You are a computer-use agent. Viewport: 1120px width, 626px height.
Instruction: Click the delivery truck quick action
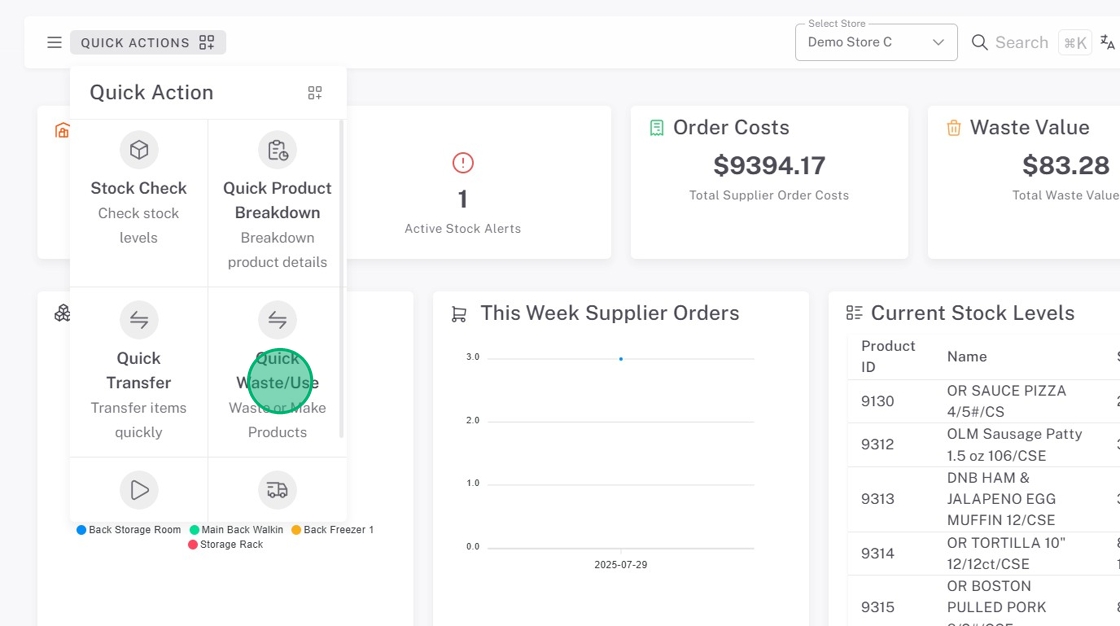coord(277,490)

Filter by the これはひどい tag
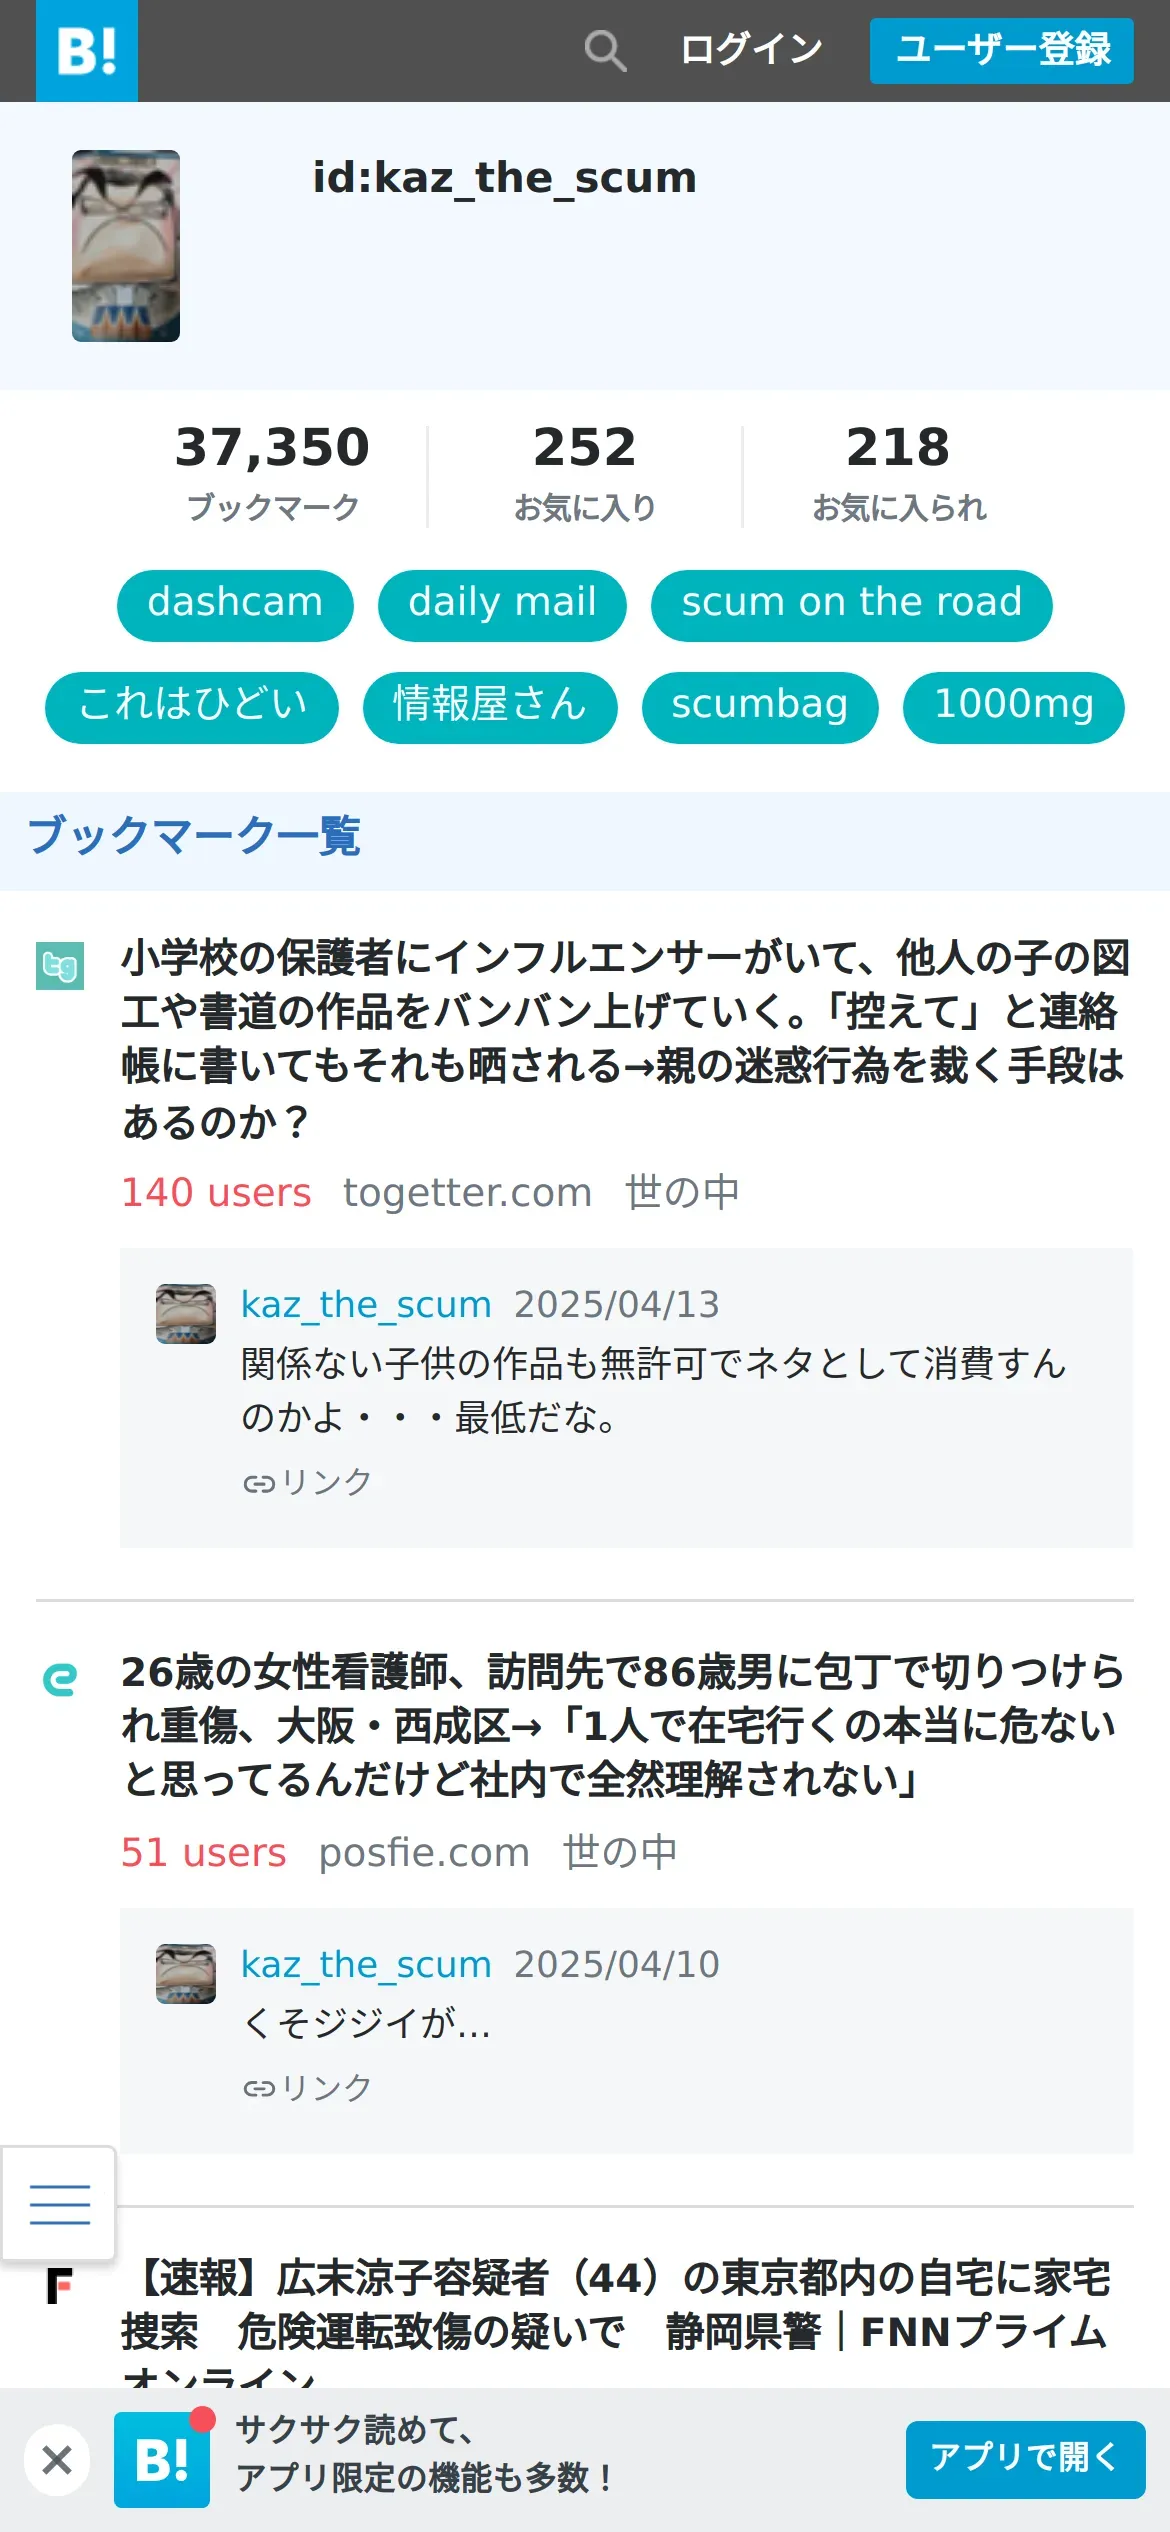point(192,707)
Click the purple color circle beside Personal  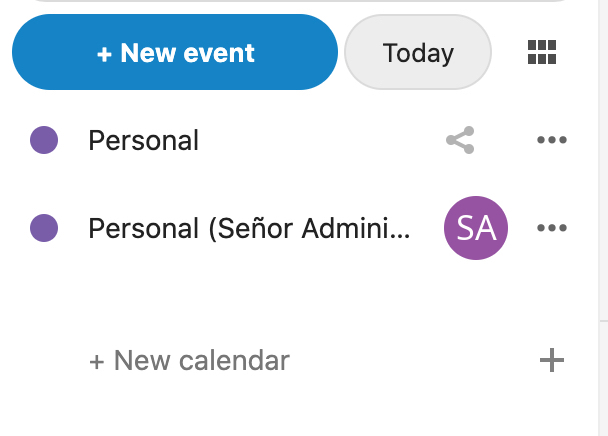44,140
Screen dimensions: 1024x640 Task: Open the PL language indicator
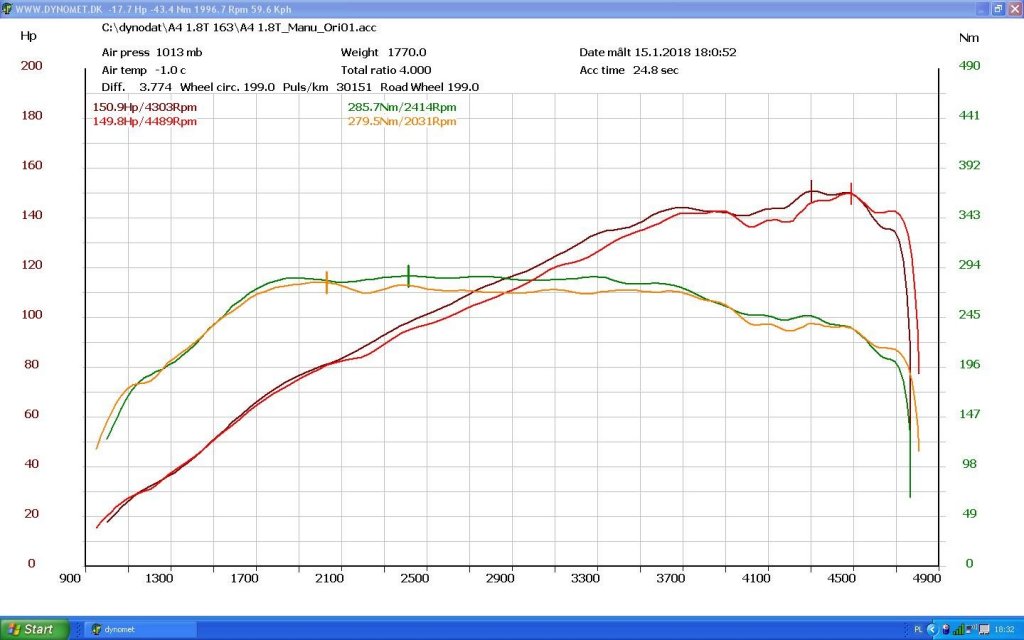click(x=918, y=630)
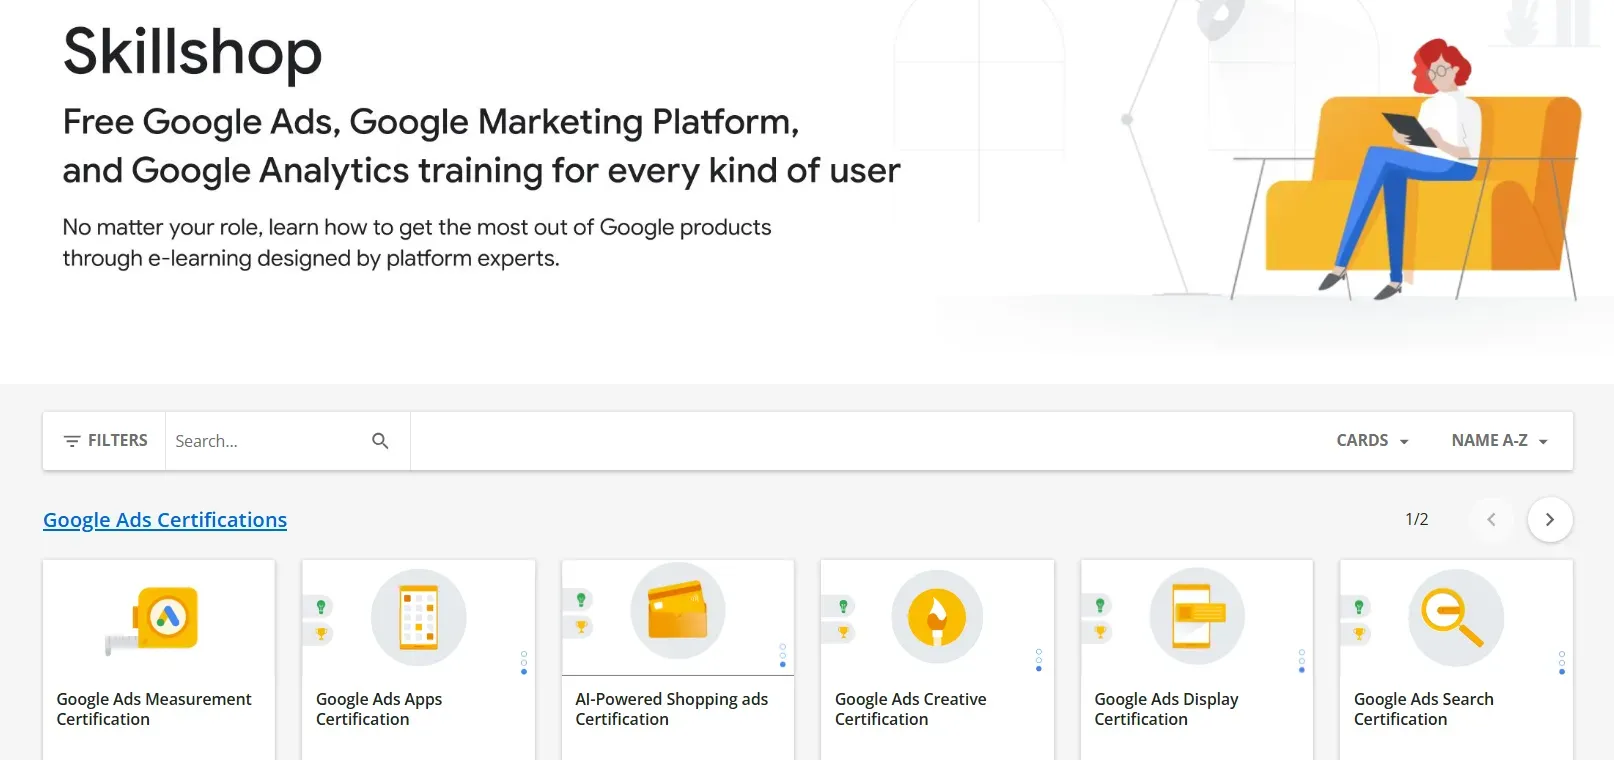This screenshot has height=760, width=1614.
Task: Open Google Ads Display Certification title
Action: (1166, 709)
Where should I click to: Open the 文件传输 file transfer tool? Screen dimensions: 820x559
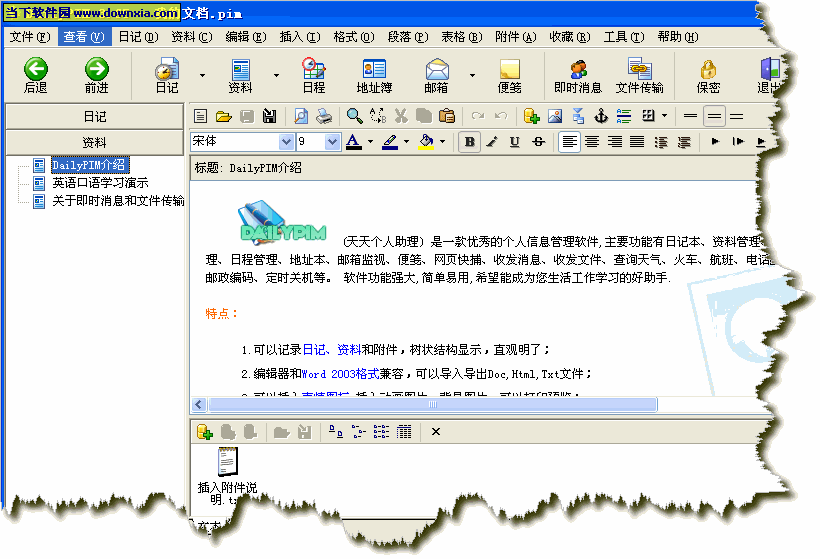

......

WHAT IS BEING ASKED - Retyped exactly, the lines from the one holding "Screen dimensions: 1024x640" through the last line of the data above are the whole answer. Pictures stay out.

EXERCISE ANSWER -
Screen dimensions: 1024x640 Task: Open the PL language indicator
click(x=918, y=630)
This screenshot has height=760, width=1614.
Task: Open Google Ads Display Certification title
Action: (1166, 709)
Where should I click to: Open the 文件传输 file transfer tool? Screen dimensions: 820x559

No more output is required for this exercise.